Bigorexie? Vous avez dit bigorexie...?

Etudiée par le Dr William Glasser en 1976, la bigorexie est la pratique excessive d'un sport (course à pied, trail, natation, musculation, cyclisme...) jusqu'à l'addiction. Peu d'études statistiques existent pour l'heure, mais la recrudescence des demandes en cabinet de consultations confirme qu'il s'agit d'un phénomène en plein essor. Si le sport est un formidable pare-feu contre certaines maladies cardiovasculaires, l'obésité et le diabète, il peut également devenir menaçant lorsqu'il est pratiqué à des doses particulièrement élevées (plusieurs heures par jour).

D'un point de vue neurobiologique

Le sport engage tout un cocktail chimique au niveau des neurotransmetteurs, lesquels distillent des sensations de bien-être, des effets antalgiques (anti-douleur) et anxiolytiques (anti-anxiété) notoires.

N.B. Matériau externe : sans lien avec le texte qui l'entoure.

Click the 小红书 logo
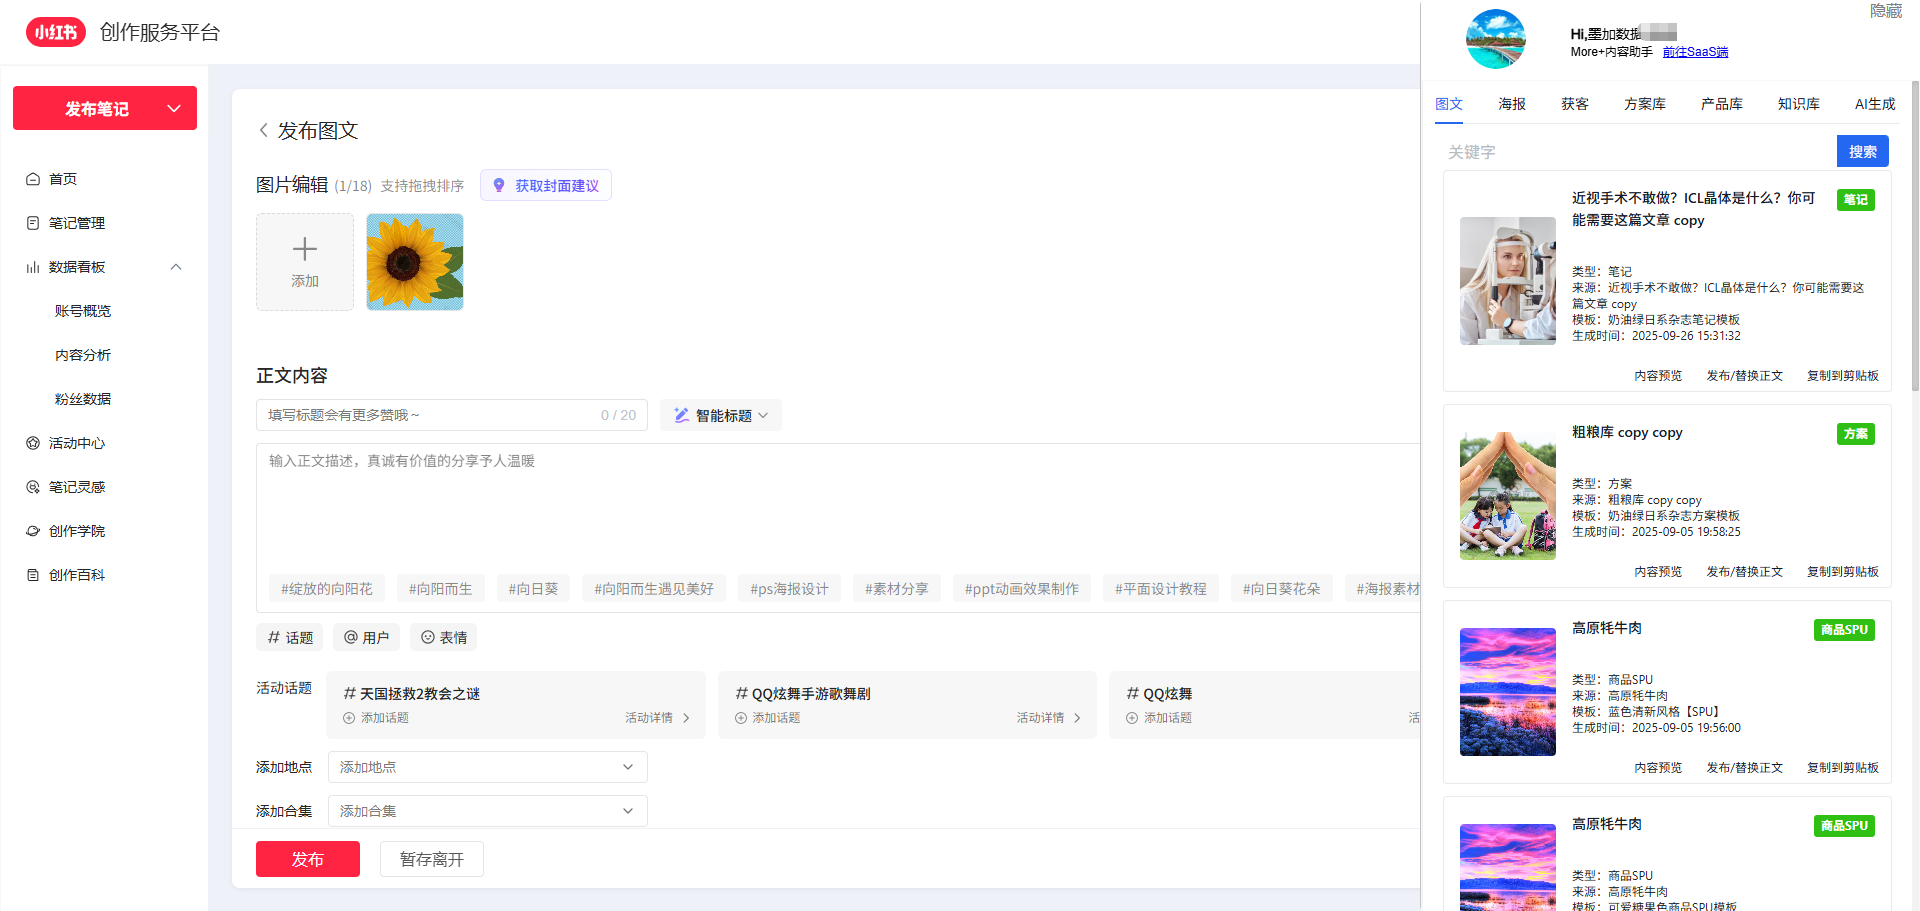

Les endorphines, la dopamine, la sérotonine ou encore la noradrénaline sécrétées lors d'un effort vont activer le circuit de récompense et provoquer le désir de réitérer les sensations de plaisir. Le problème apparaît lorsque le besoin se substitue à l'envie et qu'une personne utilise le sport à haute dose pour lutter contre diverses souffrances et non plus pour effectuer une activité qui donne du plaisir. Le fait d'augmenter les entraînements pour ressentir les mêmes effets, d'organiser son agenda uniquement en fonction de la pratique sportive, de consacrer moins de temps à sa famille, au travail, aux loisirs au profit d'une focalisation sur l'activité physique doit mettre la puce à l'oreille.

Conséquences multifactorielles: la sexualité aussi est touchée

Les symptômes de la bigorexie sont identiques à ceux des autres addictions avec ou sans substances (drogues, alcool, sexe, boulimie-anorexie, travail, etc.) Par ailleurs, si le sport est un stimulateur propice à la santé sexuelle, il supplante fréquemment la libido lorsqu'il est pratiqué à dose extrême. Le corps étant épuisé par le surinvestissement sportif, il ne trouve plus les réserves nécessaires à l'excitation sexuelle. Il n'est pas rare alors d'accueillir en cabinet de consultations des personnes qui s'inquiètent d'une baisse inexpliquée du désir (ce qui est le cas par exemple pour certains traileurs qui parcourent des centaines de kilomètres en montagne le temps d'une course).

D'une manière générale, si la pratique sportive devient ritualisée, chronophage, obsessionnelle avec des symptômes de manque ou d'irritabilité en cas de non pratique et que la personne cherche à arrêter sans pouvoir y arriver, il est recommandé d'aller consulter un professionnel de santé.

Que faire? Qui consulter?

A l'instar de toute addiction, la bigorexie peut se traiter avec une prise en charge thérapeutique ciblée auprès d'un psychologue, médecin spécialisé et/ou addictologue. Le but ne sera pas d'arrêter totalement l'activité mais d'apprendre à retrouver du plaisir et à restaurer la liberté de choix dans la pratique. Les thérapies cognitivo-comportementales (TCC) avec leurs actions à large spectre, demeurent l'une des approches préconisées.